David Saul, Managing Director of Business Environment, said: “Office parties have become an almost religious tradition, in that companies feel compelled to organise a booze-up each December without asking themselves why. However, our studies showed that a majority of employees would rather just be given their proportion of the budget in cash than turn up to the event itself. If this is the case, then why are we wasting these fortunes every year?”
Opinion was divided over whether the traditional shindigs have any positive effect. Roughly a third of people (31.6 per cent) reported that Christmas parties helped them bond with their colleagues, and slightly more than a quarter (27.3 per cent) reported the events make them feel rewarded for hard work.
By contrast, nearly half (45.47 per cent) felt that office parties were harmful, either because they were embarrassing (16.6 per cent), because the parties distance them from colleagues rather than encouraging bonding (8.5 per cent), because they find themselves resenting management for investing too little (9.9 per cent), or because they feel the sole outcome of an office party is to give everyone a hangover the next day (10.5 per cent).

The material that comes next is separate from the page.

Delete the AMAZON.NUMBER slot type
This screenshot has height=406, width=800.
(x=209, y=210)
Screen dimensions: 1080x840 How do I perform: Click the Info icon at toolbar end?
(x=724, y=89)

One in five (20 per cent) find Christmas parties a chore, while one in ten (13.7 per cent) wish there would be no Christmas parties at all.

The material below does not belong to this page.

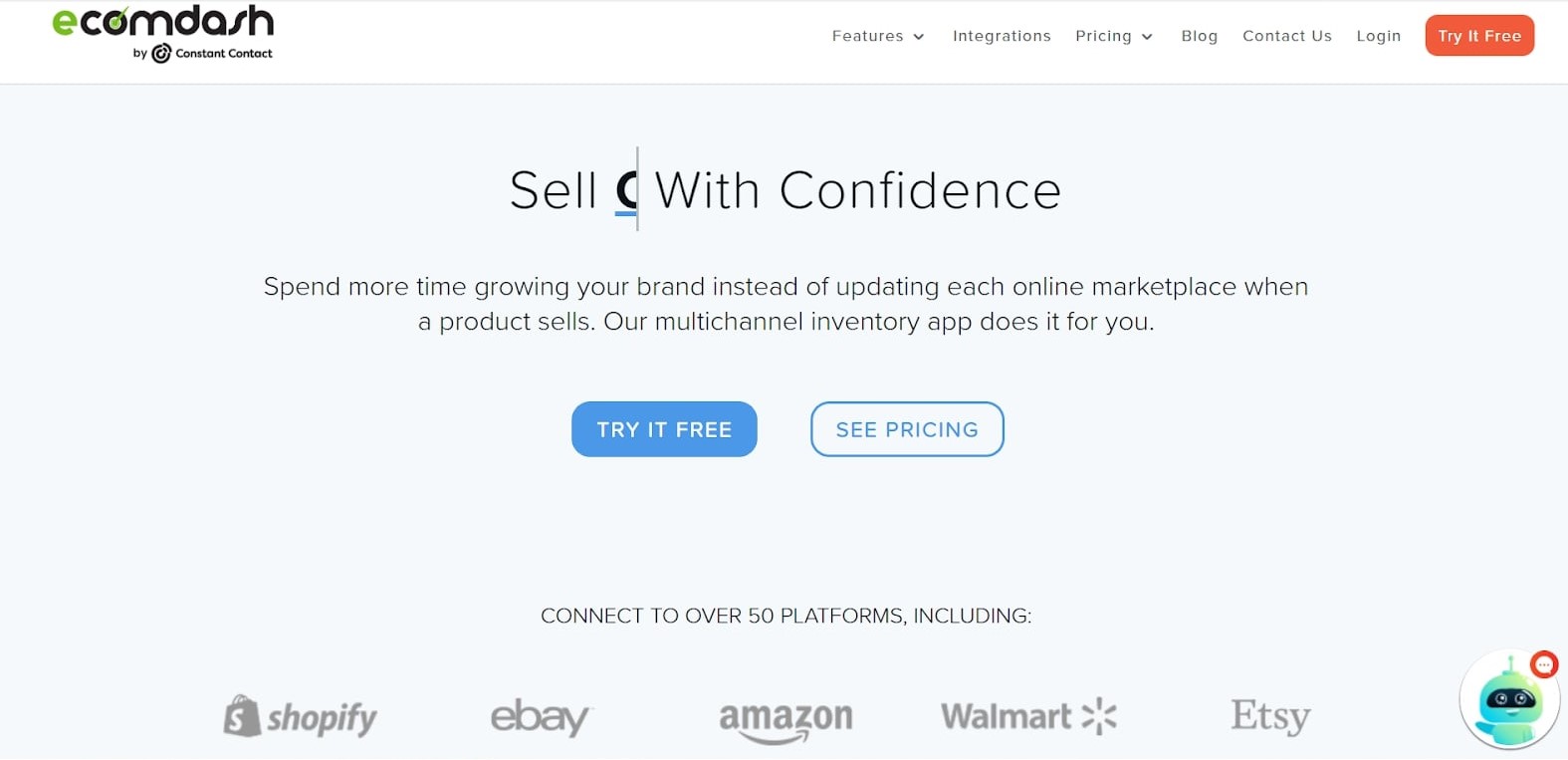
Task: Go to the Blog nav item
Action: coord(1200,36)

Ten per cent of respondents said their colleagues tended to get “extremely drunk, to the point of memory loss and vomiting” at the annual office bash. One in five people (20.7 per cent) have kissed a colleague during a festive event. Respondents were asked to detail any strange office party experiences they had encountered, and nearly a third (28.7 per cent) of the anecdotes involved romances, one night stands, or sexual harassment.
David Saul said: “It’s not necessarily a problem that office parties are nearly as associated with romance as they are with team bonding – but there is a dark side to this. Of the pieces of anecdotal evidence offered by the survey’s respondents, roughly one in ten covered either unwanted advances or actual sexual harassment, showing that sometimes work and play don’t mix well.
“Employers should ask themselves whether an office party is worthwhile. Many people will be going drinking with their friends over the Christmas period, so is a further booze-up with colleagues always necessary? Instead, employers could concentrate on ways of making people feel valued – gifts, daytime meals, events which do not focus around alcohol – but which carry less risk of embarrassment and worse.”